**How to complete this task**
Please print each entry below exactly as it reads.
#####
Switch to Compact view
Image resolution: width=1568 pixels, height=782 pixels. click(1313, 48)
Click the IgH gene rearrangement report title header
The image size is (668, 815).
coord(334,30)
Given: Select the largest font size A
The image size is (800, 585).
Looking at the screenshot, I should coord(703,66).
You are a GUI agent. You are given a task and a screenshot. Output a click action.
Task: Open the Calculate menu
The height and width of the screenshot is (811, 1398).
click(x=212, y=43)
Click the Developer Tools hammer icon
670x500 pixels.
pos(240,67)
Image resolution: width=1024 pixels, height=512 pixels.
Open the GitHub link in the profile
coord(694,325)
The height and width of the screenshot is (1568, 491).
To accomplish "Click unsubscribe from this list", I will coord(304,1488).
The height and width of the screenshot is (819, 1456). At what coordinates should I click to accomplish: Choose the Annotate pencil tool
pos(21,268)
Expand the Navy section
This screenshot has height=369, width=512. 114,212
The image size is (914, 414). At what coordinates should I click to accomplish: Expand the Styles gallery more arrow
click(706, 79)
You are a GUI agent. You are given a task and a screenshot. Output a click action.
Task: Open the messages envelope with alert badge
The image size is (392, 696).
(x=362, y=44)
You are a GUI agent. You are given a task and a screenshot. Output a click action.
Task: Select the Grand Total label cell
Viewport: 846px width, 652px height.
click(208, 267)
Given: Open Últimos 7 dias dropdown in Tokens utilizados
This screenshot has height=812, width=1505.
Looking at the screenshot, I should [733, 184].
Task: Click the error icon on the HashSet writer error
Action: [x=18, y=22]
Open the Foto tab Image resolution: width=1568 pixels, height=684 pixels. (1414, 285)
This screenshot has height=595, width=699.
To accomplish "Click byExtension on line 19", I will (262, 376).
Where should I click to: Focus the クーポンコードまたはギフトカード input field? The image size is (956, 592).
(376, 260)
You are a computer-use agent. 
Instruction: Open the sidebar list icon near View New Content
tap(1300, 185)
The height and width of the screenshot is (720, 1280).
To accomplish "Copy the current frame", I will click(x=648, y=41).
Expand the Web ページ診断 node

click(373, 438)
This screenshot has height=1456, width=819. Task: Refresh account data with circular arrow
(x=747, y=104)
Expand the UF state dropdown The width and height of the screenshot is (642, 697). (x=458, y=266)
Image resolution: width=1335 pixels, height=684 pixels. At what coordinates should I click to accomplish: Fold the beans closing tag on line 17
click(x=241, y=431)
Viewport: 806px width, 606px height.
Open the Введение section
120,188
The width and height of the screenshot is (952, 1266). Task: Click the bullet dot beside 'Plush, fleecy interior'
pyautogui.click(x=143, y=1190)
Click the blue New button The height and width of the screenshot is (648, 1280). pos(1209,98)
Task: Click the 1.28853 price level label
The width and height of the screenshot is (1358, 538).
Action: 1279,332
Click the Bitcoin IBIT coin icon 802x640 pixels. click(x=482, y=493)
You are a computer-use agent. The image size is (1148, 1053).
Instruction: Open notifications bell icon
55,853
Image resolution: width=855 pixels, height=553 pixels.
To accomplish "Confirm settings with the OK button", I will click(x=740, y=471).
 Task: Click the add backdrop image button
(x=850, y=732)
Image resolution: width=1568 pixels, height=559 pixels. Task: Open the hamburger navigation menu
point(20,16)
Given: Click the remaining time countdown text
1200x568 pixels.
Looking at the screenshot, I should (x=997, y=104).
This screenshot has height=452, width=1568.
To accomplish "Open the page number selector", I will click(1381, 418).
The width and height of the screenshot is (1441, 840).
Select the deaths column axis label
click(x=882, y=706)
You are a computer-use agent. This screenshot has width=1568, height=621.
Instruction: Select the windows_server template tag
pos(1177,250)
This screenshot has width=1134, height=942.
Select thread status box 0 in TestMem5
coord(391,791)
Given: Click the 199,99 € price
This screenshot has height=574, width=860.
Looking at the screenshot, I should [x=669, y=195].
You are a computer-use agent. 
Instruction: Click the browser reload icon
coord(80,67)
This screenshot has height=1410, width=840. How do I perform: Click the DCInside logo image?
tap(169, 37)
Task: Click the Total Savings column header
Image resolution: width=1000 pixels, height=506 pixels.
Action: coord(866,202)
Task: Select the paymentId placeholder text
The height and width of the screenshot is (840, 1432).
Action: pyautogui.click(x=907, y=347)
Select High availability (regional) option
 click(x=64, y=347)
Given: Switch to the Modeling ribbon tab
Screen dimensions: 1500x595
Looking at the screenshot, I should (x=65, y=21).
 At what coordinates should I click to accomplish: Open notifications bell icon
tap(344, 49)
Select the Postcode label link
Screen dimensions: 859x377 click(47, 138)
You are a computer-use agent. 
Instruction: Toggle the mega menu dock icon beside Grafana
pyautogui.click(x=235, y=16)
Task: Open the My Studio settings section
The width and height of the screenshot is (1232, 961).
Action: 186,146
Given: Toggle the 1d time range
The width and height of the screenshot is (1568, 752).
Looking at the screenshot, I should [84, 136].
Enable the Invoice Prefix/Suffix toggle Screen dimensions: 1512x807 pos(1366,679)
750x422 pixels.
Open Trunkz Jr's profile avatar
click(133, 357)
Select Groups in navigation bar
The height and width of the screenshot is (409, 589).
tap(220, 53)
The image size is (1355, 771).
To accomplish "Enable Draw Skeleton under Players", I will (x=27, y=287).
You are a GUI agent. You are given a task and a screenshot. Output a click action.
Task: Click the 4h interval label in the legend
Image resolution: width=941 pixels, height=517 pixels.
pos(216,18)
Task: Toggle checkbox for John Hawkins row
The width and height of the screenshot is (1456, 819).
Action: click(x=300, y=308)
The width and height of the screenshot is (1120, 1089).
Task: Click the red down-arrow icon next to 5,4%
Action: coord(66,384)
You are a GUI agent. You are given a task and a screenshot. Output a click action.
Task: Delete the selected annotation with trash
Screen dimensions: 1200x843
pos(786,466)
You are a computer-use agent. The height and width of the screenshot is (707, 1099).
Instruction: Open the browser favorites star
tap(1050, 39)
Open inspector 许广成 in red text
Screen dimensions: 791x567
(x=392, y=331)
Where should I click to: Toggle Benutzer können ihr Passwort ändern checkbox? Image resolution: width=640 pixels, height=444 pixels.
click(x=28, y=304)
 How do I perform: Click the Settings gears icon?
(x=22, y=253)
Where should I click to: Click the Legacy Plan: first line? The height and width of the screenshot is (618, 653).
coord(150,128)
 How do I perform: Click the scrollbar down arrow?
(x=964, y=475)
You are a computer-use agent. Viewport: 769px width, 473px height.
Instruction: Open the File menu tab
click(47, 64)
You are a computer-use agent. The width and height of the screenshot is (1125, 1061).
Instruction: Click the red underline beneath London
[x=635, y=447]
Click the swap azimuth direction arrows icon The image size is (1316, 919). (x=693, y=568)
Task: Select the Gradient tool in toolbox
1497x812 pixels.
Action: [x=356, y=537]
#####
**Answer section**
Switch to Compact view
Image resolution: width=1568 pixels, height=782 pixels. click(1313, 48)
Click the IgH gene rearrangement report title header
The image size is (668, 815).
coord(334,30)
Given: Select the largest font size A
The image size is (800, 585).
Looking at the screenshot, I should coord(703,66).
You are a GUI agent. You are given a task and a screenshot. Output a click action.
Task: Open the Calculate menu
The height and width of the screenshot is (811, 1398).
click(x=212, y=43)
Click the Developer Tools hammer icon
670x500 pixels.
pos(240,67)
Image resolution: width=1024 pixels, height=512 pixels.
Open the GitHub link in the profile
coord(694,325)
The height and width of the screenshot is (1568, 491).
To accomplish "Click unsubscribe from this list", I will coord(304,1488).
The height and width of the screenshot is (819, 1456). At what coordinates should I click to accomplish: Choose the Annotate pencil tool
pos(21,268)
Expand the Navy section
This screenshot has height=369, width=512. 114,212
The image size is (914, 414). At what coordinates should I click to accomplish: Expand the Styles gallery more arrow
click(706, 79)
You are a GUI agent. You are given a task and a screenshot. Output a click action.
Task: Open the messages envelope with alert badge
The image size is (392, 696).
(x=362, y=44)
You are a GUI agent. You are given a task and a screenshot. Output a click action.
Task: Select the Grand Total label cell
Viewport: 846px width, 652px height.
click(208, 267)
Given: Open Últimos 7 dias dropdown in Tokens utilizados
This screenshot has height=812, width=1505.
Looking at the screenshot, I should [733, 184].
Task: Click the error icon on the HashSet writer error
Action: [x=18, y=22]
Open the Foto tab Image resolution: width=1568 pixels, height=684 pixels. (1414, 285)
This screenshot has height=595, width=699.
To accomplish "Click byExtension on line 19", I will (262, 376).
Where should I click to: Focus the クーポンコードまたはギフトカード input field? The image size is (956, 592).
(376, 260)
You are a computer-use agent. 
Instruction: Open the sidebar list icon near View New Content
tap(1300, 185)
The height and width of the screenshot is (720, 1280).
To accomplish "Copy the current frame", I will click(x=648, y=41).
Expand the Web ページ診断 node

click(373, 438)
This screenshot has height=1456, width=819. Task: Refresh account data with circular arrow
(x=747, y=104)
Expand the UF state dropdown The width and height of the screenshot is (642, 697). (x=458, y=266)
Image resolution: width=1335 pixels, height=684 pixels. At what coordinates should I click to accomplish: Fold the beans closing tag on line 17
click(x=241, y=431)
Viewport: 806px width, 606px height.
Open the Введение section
120,188
The width and height of the screenshot is (952, 1266). Task: Click the bullet dot beside 'Plush, fleecy interior'
pyautogui.click(x=143, y=1190)
Click the blue New button The height and width of the screenshot is (648, 1280). pos(1209,98)
Task: Click the 1.28853 price level label
The width and height of the screenshot is (1358, 538).
Action: 1279,332
Click the Bitcoin IBIT coin icon 802x640 pixels. click(x=482, y=493)
You are a computer-use agent. The image size is (1148, 1053).
Instruction: Open notifications bell icon
55,853
Image resolution: width=855 pixels, height=553 pixels.
To accomplish "Confirm settings with the OK button", I will click(x=740, y=471).
 Task: Click the add backdrop image button
(x=850, y=732)
Image resolution: width=1568 pixels, height=559 pixels. Task: Open the hamburger navigation menu
point(20,16)
Given: Click the remaining time countdown text
1200x568 pixels.
Looking at the screenshot, I should (x=997, y=104).
This screenshot has height=452, width=1568.
To accomplish "Open the page number selector", I will click(1381, 418).
The width and height of the screenshot is (1441, 840).
Select the deaths column axis label
click(x=882, y=706)
You are a computer-use agent. This screenshot has width=1568, height=621.
Instruction: Select the windows_server template tag
pos(1177,250)
This screenshot has width=1134, height=942.
Select thread status box 0 in TestMem5
coord(391,791)
Given: Click the 199,99 € price
This screenshot has height=574, width=860.
Looking at the screenshot, I should [x=669, y=195].
You are a computer-use agent. 
Instruction: Click the browser reload icon
coord(80,67)
This screenshot has height=1410, width=840. How do I perform: Click the DCInside logo image?
tap(169, 37)
Task: Click the Total Savings column header
Image resolution: width=1000 pixels, height=506 pixels.
Action: coord(866,202)
Task: Select the paymentId placeholder text
The height and width of the screenshot is (840, 1432).
Action: pyautogui.click(x=907, y=347)
Select High availability (regional) option
 click(x=64, y=347)
Given: Switch to the Modeling ribbon tab
Screen dimensions: 1500x595
Looking at the screenshot, I should (x=65, y=21).
 At what coordinates should I click to accomplish: Open notifications bell icon
tap(344, 49)
Select the Postcode label link
Screen dimensions: 859x377 click(47, 138)
You are a computer-use agent. 
Instruction: Toggle the mega menu dock icon beside Grafana
pyautogui.click(x=235, y=16)
Task: Open the My Studio settings section
The width and height of the screenshot is (1232, 961).
Action: 186,146
Given: Toggle the 1d time range
The width and height of the screenshot is (1568, 752).
Looking at the screenshot, I should [84, 136].
Enable the Invoice Prefix/Suffix toggle Screen dimensions: 1512x807 pos(1366,679)
750x422 pixels.
Open Trunkz Jr's profile avatar
click(133, 357)
Select Groups in navigation bar
The height and width of the screenshot is (409, 589).
tap(220, 53)
The image size is (1355, 771).
To accomplish "Enable Draw Skeleton under Players", I will (x=27, y=287).
You are a GUI agent. You are given a task and a screenshot. Output a click action.
Task: Click the 4h interval label in the legend
Image resolution: width=941 pixels, height=517 pixels.
pos(216,18)
Task: Toggle checkbox for John Hawkins row
The width and height of the screenshot is (1456, 819).
Action: click(x=300, y=308)
The width and height of the screenshot is (1120, 1089).
Task: Click the red down-arrow icon next to 5,4%
Action: coord(66,384)
You are a GUI agent. You are given a task and a screenshot. Output a click action.
Task: Delete the selected annotation with trash
Screen dimensions: 1200x843
pos(786,466)
You are a computer-use agent. The height and width of the screenshot is (707, 1099).
Instruction: Open the browser favorites star
tap(1050, 39)
Open inspector 许广成 in red text
Screen dimensions: 791x567
(x=392, y=331)
Where should I click to: Toggle Benutzer können ihr Passwort ändern checkbox? Image resolution: width=640 pixels, height=444 pixels.
click(x=28, y=304)
 How do I perform: Click the Settings gears icon?
(x=22, y=253)
Where should I click to: Click the Legacy Plan: first line? The height and width of the screenshot is (618, 653).
coord(150,128)
 How do I perform: Click the scrollbar down arrow?
(x=964, y=475)
You are a computer-use agent. Viewport: 769px width, 473px height.
Instruction: Open the File menu tab
click(47, 64)
You are a computer-use agent. The width and height of the screenshot is (1125, 1061).
Instruction: Click the red underline beneath London
[x=635, y=447]
Click the swap azimuth direction arrows icon The image size is (1316, 919). (x=693, y=568)
Task: Select the Gradient tool in toolbox
1497x812 pixels.
Action: [x=356, y=537]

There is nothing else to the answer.